AIM OF THE EXERCISE:
Locate "Open the abro_nine2 user profile link" in the listing. Transcribe the line that contains it and every line that follows, through the last, omitting all pictures.

--

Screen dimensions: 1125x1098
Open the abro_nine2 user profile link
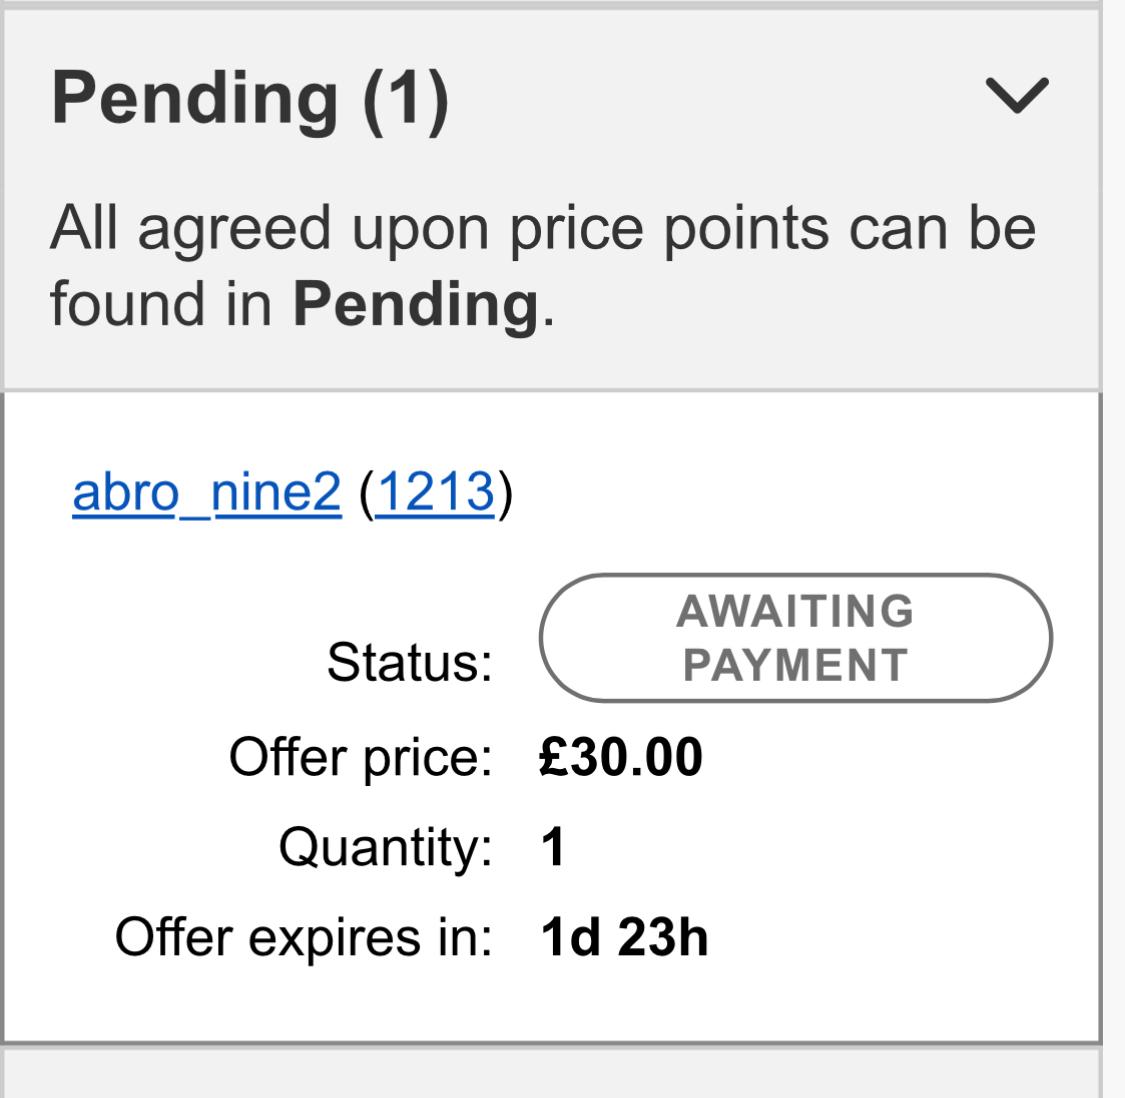207,492
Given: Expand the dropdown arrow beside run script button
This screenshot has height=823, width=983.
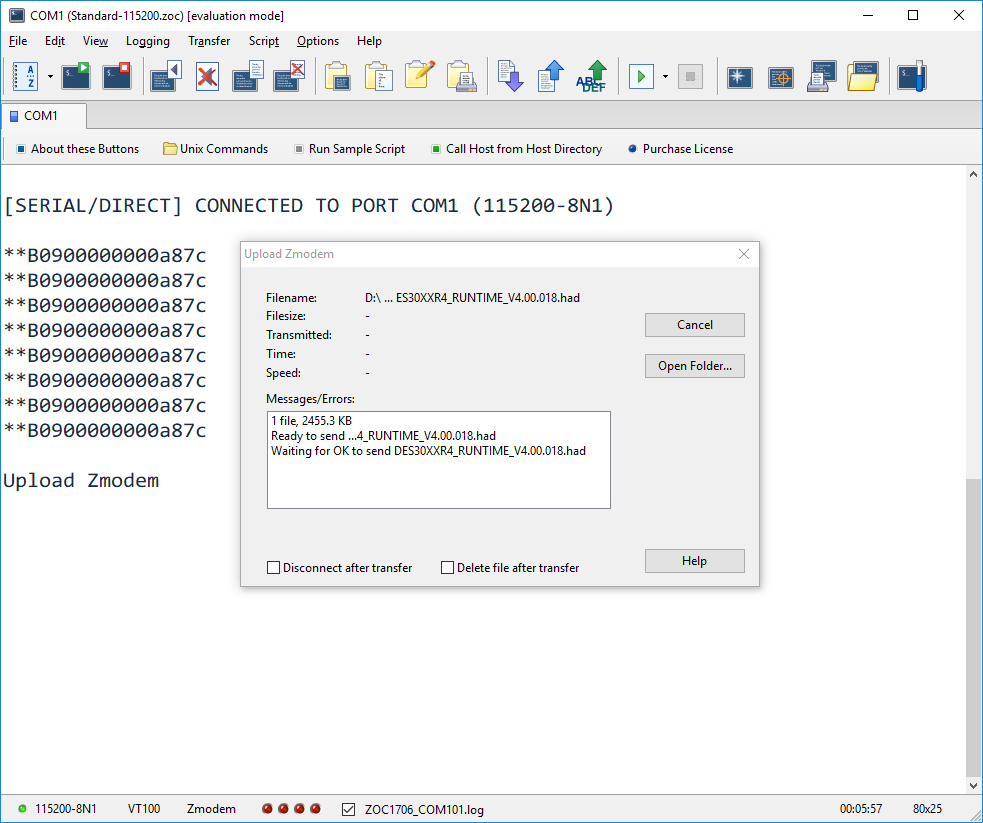Looking at the screenshot, I should click(x=665, y=77).
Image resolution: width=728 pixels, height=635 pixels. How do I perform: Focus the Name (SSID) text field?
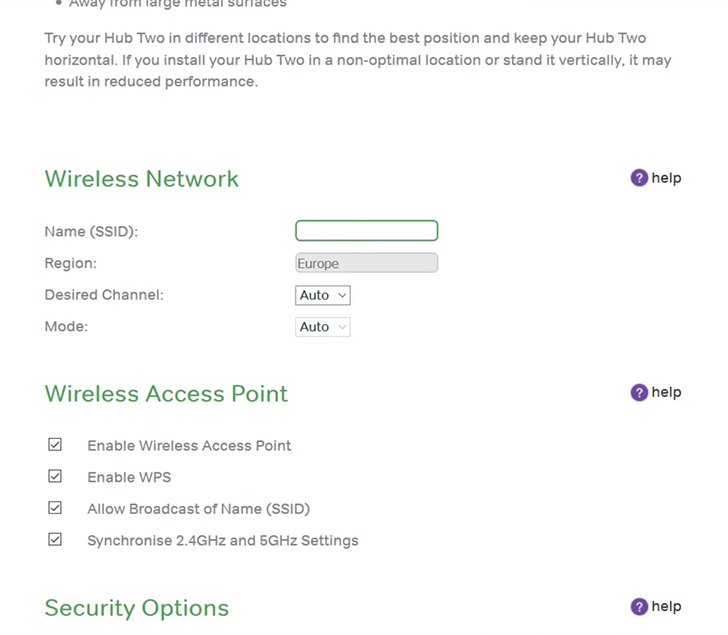point(366,231)

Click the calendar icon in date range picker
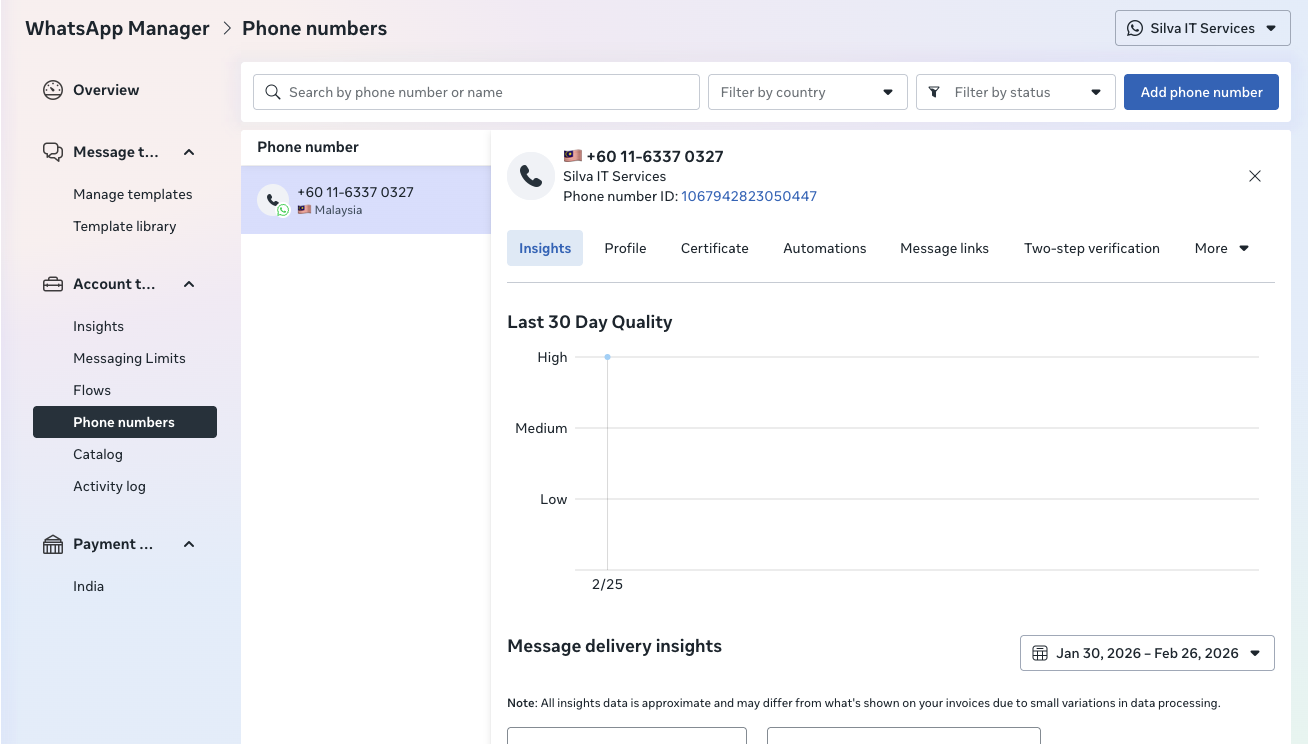click(x=1040, y=653)
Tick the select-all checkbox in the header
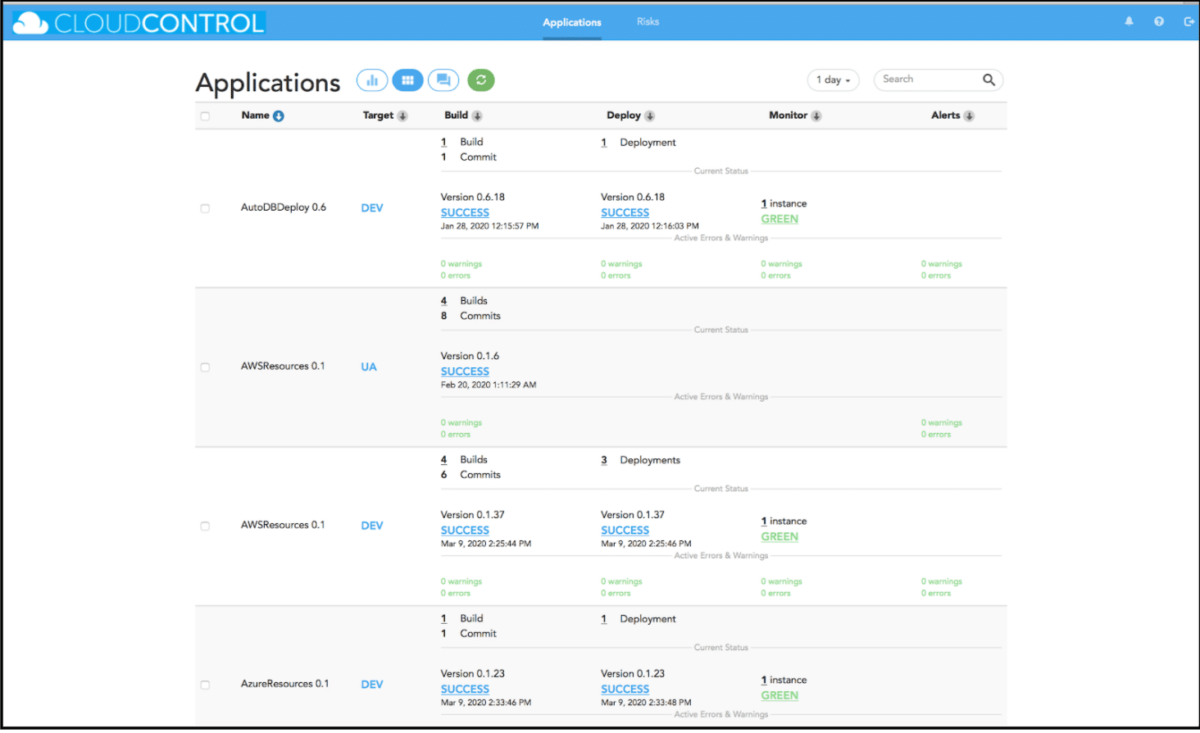 click(x=205, y=115)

--

RESPONSE FOR THIS EXERCISE:
Open the abro_nine2 user profile link
207,492
Given: Expand the dropdown arrow beside run script button
This screenshot has height=823, width=983.
Looking at the screenshot, I should click(x=665, y=77).
Image resolution: width=728 pixels, height=635 pixels. How do I perform: Focus the Name (SSID) text field?
point(366,231)

Click the calendar icon in date range picker
click(x=1040, y=653)
Tick the select-all checkbox in the header
 click(x=205, y=115)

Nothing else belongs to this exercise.